╔══

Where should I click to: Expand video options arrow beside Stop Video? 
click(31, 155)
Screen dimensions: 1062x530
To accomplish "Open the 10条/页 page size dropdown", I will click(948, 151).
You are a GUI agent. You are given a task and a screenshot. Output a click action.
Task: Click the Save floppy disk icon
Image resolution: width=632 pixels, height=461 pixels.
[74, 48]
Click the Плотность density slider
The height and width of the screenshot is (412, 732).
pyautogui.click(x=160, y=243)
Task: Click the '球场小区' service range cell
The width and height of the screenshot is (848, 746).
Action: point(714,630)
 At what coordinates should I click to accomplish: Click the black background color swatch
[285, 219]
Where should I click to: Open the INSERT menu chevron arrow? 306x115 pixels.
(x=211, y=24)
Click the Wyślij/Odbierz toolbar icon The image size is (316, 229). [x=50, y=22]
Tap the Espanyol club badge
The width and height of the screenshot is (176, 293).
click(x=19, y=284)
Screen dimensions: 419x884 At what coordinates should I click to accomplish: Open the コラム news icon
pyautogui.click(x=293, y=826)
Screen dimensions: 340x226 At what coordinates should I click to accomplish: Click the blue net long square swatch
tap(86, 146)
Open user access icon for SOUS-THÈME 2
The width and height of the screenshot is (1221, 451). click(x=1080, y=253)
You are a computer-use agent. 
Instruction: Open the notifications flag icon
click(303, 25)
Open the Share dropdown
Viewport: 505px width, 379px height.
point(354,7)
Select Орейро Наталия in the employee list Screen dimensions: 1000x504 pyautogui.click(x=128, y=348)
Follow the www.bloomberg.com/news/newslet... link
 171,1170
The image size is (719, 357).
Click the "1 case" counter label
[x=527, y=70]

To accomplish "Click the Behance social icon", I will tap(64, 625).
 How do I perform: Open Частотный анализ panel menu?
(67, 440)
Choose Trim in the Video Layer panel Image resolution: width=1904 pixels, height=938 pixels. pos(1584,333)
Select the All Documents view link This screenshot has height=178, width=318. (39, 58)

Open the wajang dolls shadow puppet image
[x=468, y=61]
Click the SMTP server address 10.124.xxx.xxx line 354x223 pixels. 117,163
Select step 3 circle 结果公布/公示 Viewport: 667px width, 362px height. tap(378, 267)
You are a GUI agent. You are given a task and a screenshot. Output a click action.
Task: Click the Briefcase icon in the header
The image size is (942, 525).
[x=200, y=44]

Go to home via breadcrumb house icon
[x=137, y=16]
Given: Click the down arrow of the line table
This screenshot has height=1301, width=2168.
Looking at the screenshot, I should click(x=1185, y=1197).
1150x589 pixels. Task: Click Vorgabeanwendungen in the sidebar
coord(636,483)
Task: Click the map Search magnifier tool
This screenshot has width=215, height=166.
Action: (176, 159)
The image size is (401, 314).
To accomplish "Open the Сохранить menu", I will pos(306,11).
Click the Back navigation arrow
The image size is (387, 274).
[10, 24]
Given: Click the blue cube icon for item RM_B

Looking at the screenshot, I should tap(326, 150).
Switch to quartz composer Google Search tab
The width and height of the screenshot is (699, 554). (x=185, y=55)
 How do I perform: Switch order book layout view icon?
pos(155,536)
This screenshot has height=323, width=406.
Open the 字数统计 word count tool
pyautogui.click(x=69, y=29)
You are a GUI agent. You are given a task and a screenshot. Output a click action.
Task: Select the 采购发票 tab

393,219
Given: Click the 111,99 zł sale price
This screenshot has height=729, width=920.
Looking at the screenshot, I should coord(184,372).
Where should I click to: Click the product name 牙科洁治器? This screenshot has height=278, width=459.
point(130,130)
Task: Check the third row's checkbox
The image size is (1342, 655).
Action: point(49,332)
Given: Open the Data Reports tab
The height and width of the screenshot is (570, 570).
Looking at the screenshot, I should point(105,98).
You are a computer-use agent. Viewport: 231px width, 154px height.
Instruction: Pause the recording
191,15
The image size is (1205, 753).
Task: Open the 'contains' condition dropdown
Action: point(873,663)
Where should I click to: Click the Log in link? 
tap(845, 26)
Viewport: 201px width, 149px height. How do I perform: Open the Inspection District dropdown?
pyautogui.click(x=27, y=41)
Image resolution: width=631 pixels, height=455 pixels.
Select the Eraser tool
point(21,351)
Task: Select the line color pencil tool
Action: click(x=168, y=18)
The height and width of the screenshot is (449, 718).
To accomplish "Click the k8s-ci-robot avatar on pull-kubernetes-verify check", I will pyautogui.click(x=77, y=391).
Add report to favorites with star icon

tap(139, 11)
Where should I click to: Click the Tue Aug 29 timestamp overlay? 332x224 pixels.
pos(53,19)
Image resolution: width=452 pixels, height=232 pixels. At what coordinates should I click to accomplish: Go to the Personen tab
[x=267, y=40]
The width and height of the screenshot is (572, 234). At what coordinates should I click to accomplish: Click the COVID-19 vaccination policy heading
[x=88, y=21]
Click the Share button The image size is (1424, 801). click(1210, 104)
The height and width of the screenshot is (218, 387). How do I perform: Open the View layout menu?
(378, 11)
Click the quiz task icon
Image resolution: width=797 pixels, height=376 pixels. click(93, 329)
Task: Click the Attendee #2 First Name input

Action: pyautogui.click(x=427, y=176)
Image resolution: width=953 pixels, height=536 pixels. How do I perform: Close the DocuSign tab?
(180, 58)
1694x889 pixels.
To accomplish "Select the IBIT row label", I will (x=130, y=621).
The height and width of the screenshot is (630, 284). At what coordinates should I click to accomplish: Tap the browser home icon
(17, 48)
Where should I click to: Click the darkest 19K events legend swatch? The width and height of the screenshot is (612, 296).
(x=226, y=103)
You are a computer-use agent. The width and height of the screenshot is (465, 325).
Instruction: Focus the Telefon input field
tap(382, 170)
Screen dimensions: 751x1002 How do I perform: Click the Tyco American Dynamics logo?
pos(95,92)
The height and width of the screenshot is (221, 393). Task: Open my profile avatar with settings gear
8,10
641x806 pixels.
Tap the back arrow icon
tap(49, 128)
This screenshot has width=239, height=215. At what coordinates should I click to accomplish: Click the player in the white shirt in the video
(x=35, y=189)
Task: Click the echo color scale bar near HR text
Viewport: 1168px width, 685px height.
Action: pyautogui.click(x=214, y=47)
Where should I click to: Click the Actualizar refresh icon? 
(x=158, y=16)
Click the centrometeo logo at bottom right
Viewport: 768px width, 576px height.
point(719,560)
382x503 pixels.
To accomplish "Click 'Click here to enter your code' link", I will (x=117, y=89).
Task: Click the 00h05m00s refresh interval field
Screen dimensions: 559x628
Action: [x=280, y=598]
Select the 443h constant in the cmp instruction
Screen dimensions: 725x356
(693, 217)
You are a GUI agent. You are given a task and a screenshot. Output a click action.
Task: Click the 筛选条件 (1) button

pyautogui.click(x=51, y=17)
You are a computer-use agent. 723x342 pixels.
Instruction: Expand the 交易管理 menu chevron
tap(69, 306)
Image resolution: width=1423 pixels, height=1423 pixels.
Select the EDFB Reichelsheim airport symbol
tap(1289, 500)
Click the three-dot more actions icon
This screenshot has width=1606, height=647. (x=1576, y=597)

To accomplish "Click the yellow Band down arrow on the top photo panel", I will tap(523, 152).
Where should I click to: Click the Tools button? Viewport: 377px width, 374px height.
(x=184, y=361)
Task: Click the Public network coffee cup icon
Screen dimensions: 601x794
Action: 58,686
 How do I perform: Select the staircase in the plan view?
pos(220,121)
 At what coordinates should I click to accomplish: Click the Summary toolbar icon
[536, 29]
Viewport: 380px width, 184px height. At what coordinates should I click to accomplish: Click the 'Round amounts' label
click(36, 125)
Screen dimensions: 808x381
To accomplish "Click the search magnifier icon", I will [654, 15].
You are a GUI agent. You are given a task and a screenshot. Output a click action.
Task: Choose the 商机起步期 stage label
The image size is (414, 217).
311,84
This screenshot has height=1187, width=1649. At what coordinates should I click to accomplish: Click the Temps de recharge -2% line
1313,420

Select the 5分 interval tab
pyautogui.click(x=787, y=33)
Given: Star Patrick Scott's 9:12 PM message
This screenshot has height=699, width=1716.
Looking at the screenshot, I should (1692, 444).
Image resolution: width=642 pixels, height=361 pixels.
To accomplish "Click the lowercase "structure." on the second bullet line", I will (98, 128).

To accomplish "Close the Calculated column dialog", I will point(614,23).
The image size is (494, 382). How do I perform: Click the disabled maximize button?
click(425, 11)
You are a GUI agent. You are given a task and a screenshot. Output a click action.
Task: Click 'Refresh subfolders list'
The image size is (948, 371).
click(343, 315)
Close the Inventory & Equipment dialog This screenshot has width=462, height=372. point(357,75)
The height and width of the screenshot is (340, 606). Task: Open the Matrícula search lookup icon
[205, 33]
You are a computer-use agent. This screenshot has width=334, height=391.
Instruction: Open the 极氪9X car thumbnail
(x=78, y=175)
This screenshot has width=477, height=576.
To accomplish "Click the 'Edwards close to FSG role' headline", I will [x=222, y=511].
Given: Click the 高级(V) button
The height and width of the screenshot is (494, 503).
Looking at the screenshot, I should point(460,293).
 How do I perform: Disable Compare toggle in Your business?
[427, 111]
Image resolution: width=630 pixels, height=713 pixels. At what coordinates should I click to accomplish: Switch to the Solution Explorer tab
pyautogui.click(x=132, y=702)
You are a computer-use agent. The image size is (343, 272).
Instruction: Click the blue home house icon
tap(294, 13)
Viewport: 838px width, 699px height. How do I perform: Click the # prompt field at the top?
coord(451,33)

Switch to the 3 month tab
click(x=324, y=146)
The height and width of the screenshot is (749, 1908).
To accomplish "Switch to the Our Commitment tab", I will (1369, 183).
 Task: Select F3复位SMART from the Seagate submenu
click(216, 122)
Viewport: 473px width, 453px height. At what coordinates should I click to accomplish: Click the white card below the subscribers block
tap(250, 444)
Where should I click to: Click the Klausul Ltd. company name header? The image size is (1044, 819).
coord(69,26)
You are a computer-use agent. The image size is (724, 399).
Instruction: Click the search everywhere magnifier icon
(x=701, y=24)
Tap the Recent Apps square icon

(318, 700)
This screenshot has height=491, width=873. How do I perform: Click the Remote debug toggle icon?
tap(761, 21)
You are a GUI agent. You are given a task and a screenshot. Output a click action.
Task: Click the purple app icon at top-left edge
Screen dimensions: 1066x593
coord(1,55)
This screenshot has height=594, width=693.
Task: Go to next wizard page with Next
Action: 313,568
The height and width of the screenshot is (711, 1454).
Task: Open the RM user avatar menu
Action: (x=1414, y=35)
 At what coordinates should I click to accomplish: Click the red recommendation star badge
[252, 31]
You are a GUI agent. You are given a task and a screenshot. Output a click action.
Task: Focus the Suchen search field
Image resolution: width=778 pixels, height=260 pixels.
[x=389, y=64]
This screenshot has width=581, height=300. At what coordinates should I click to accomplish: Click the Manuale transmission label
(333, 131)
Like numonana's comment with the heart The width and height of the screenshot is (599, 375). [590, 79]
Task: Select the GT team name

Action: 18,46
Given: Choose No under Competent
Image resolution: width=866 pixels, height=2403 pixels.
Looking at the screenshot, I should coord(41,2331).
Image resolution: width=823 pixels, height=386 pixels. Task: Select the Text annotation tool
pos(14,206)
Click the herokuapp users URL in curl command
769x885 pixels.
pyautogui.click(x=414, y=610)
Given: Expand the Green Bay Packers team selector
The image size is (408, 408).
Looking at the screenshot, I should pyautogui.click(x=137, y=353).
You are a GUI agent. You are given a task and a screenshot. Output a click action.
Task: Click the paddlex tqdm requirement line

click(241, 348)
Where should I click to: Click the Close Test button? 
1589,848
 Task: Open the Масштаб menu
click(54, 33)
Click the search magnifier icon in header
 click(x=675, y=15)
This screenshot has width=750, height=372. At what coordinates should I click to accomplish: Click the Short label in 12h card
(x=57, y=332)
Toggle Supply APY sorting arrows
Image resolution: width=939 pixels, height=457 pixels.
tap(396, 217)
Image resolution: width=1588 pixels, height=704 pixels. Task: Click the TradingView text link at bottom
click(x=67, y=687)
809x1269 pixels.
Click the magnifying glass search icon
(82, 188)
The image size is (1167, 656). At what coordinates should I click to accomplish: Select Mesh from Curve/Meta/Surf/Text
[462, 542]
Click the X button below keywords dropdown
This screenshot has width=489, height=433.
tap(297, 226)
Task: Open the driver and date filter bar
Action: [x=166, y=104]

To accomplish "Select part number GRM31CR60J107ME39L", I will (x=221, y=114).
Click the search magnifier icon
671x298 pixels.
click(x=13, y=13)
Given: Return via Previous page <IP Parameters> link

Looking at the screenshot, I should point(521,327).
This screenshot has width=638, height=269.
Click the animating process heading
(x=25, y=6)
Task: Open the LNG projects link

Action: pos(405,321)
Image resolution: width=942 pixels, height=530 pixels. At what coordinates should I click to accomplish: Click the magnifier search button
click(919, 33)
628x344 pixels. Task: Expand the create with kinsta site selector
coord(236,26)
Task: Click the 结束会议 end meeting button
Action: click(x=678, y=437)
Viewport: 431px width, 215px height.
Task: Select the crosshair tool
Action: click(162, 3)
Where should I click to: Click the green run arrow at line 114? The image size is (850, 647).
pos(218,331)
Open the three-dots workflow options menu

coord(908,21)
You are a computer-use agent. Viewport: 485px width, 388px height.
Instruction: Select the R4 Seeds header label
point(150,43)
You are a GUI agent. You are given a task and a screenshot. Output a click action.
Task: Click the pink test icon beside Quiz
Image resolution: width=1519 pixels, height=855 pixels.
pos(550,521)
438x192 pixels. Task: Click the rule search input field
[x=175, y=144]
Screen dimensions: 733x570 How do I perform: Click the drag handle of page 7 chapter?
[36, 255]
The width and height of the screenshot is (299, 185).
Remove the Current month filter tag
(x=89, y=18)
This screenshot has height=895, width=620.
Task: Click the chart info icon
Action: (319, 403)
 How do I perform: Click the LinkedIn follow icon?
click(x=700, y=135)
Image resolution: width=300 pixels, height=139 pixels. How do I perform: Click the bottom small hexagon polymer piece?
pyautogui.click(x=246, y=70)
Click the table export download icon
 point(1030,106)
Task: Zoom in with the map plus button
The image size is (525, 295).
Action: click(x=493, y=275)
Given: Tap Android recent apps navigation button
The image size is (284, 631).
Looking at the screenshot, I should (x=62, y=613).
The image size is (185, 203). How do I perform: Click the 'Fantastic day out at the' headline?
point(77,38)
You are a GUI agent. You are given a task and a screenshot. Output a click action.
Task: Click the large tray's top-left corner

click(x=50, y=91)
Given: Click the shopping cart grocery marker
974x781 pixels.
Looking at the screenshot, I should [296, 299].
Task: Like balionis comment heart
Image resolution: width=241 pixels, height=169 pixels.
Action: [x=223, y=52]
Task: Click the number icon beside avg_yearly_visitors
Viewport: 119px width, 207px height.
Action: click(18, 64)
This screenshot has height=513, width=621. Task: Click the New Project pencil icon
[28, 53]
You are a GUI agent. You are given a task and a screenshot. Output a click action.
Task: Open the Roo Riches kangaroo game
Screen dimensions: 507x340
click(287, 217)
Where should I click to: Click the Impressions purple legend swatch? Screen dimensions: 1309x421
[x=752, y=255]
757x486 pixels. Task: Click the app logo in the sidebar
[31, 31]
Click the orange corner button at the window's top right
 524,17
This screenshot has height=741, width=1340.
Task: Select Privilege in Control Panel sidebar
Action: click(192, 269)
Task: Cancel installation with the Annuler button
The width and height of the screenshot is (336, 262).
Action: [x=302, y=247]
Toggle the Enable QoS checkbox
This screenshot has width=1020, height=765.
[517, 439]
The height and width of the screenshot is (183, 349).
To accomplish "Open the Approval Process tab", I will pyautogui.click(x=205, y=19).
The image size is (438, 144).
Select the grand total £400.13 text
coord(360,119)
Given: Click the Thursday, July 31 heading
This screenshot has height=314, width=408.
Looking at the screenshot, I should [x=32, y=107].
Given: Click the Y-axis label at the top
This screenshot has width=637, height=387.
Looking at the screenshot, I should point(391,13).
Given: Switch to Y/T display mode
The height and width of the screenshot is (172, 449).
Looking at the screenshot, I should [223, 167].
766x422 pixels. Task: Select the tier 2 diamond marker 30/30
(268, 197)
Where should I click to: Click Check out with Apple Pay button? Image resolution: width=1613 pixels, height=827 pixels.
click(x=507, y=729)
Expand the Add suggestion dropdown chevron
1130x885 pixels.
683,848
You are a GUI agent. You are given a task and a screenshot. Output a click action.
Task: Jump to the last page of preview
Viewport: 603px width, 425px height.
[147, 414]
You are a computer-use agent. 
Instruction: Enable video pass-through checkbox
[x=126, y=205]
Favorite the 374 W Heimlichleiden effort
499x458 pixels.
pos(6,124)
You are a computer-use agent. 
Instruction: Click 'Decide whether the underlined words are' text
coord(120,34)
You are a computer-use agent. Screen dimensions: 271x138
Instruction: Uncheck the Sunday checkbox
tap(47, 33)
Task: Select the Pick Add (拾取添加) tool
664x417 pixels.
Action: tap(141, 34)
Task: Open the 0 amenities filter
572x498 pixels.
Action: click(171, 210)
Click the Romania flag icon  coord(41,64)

╚══

● WHAT IS EXPECTED: Check each line above for the string "number", then copy the ones that have it.

● EXERCISE SOLUTION:
To accomplish "Select part number GRM31CR60J107ME39L", I will (x=221, y=114).
Task: Click the number icon beside avg_yearly_visitors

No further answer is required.